EXTRACTED ENTRIES:
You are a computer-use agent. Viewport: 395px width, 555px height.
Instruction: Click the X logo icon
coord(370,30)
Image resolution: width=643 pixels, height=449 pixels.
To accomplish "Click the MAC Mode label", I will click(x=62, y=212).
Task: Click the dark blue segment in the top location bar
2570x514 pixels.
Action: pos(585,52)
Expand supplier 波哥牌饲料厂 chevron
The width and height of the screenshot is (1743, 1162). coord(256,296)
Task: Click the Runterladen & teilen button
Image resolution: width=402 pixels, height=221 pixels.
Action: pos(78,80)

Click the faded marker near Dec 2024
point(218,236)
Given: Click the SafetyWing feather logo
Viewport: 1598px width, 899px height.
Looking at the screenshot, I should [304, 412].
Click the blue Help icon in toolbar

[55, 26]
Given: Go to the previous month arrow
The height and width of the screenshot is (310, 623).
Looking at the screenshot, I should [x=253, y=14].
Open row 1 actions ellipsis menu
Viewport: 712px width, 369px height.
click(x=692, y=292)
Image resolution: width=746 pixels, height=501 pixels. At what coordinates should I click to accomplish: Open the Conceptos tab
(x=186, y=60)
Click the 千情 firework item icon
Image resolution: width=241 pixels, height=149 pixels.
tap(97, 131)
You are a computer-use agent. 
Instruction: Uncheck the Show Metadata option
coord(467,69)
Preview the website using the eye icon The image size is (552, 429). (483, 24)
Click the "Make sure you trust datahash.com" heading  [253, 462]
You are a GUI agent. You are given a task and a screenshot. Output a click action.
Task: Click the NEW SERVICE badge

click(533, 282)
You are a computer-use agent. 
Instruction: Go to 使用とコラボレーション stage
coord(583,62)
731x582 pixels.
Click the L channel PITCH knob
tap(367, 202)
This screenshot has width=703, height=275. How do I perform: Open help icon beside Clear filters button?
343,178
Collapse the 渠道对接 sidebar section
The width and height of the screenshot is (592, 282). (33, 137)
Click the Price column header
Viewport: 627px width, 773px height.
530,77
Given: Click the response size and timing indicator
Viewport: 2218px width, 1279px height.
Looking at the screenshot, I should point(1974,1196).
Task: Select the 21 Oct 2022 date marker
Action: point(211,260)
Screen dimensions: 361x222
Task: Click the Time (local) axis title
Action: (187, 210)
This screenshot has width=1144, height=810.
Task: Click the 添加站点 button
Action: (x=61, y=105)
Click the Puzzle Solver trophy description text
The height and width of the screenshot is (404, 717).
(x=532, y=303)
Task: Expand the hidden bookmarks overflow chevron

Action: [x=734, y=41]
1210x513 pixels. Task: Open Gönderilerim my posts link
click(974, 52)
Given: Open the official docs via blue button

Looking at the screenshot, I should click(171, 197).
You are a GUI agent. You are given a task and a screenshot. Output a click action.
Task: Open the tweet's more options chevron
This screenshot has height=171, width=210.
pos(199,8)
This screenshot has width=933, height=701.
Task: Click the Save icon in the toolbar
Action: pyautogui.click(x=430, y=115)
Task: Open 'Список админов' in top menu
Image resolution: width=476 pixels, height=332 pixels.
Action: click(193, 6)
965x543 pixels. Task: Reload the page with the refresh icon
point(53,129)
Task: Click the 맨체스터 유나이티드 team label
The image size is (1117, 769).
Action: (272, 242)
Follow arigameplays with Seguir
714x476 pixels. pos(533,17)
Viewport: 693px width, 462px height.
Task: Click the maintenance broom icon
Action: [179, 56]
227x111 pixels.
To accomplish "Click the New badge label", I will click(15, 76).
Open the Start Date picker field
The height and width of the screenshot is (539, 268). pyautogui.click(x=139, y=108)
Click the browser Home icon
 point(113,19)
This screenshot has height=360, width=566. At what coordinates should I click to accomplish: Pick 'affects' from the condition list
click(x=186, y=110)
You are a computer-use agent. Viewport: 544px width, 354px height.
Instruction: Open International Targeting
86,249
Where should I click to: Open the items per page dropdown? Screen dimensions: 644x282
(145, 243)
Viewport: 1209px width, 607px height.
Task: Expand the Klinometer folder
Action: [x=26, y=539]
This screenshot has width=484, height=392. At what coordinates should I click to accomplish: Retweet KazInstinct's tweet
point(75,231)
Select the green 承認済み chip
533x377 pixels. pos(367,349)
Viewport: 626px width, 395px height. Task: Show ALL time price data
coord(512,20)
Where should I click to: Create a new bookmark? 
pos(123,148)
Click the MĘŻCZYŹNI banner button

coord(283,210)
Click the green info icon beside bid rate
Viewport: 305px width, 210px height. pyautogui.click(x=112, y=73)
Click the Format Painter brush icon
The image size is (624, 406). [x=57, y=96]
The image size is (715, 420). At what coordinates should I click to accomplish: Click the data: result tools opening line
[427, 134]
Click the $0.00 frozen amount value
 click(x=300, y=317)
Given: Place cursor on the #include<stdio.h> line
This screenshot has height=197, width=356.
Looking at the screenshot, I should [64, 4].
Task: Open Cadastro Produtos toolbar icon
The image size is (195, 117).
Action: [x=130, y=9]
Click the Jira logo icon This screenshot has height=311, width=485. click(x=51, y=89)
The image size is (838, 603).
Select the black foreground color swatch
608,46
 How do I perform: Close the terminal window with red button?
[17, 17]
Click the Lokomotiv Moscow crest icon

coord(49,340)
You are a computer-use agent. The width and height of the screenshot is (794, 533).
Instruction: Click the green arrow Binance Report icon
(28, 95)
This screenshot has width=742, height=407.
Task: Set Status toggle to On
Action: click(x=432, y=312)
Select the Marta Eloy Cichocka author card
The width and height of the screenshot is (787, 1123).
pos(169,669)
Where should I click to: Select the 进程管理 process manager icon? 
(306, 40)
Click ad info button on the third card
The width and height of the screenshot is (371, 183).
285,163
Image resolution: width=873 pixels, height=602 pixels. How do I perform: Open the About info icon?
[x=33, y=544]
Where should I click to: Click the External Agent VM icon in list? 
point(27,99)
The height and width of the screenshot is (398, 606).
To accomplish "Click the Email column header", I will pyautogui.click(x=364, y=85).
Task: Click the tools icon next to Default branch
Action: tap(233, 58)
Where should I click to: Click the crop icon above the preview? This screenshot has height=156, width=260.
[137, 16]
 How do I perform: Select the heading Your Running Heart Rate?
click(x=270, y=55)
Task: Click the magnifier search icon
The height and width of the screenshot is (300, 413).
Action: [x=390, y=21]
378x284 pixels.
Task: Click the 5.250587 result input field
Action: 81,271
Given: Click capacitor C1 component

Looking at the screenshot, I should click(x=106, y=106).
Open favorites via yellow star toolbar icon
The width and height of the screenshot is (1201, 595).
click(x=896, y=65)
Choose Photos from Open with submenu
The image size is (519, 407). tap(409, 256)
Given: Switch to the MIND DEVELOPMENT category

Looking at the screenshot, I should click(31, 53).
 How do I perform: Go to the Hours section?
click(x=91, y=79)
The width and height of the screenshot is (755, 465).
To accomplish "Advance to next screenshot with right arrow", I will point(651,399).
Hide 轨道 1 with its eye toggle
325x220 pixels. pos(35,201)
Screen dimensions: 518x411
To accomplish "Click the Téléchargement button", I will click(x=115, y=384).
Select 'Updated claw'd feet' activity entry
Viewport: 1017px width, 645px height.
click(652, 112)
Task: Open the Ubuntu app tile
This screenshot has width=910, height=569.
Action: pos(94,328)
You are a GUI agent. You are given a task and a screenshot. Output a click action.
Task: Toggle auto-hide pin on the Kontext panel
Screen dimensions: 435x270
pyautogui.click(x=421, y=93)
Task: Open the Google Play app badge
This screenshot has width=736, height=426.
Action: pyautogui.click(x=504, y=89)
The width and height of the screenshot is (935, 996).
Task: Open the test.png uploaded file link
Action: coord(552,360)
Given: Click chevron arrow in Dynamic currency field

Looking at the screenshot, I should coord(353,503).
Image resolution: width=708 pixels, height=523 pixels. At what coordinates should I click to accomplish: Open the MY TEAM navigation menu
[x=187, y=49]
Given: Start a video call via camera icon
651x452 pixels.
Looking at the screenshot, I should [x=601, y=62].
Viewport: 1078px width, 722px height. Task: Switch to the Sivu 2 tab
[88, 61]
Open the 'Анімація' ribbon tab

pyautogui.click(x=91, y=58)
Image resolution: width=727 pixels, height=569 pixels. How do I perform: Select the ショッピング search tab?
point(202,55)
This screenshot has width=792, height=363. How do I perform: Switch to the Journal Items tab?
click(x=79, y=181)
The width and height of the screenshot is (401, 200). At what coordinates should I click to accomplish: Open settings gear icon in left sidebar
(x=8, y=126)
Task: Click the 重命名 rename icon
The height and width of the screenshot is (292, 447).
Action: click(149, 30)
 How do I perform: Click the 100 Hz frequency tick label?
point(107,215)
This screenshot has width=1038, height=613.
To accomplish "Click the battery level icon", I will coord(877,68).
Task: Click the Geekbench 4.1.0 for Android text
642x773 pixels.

WHAT TO DO: From the entries above, extract every line where the word "computer" appears.

WRITTEN SOLUTION:
You are a computer-use agent. Viewport: 395px width, 555px height.
You are a computer-use agent. 
You are a computer-use agent. 
You are a computer-use agent. Viewport: 544px width, 354px height.
You are a computer-use agent. The width and height of the screenshot is (794, 533).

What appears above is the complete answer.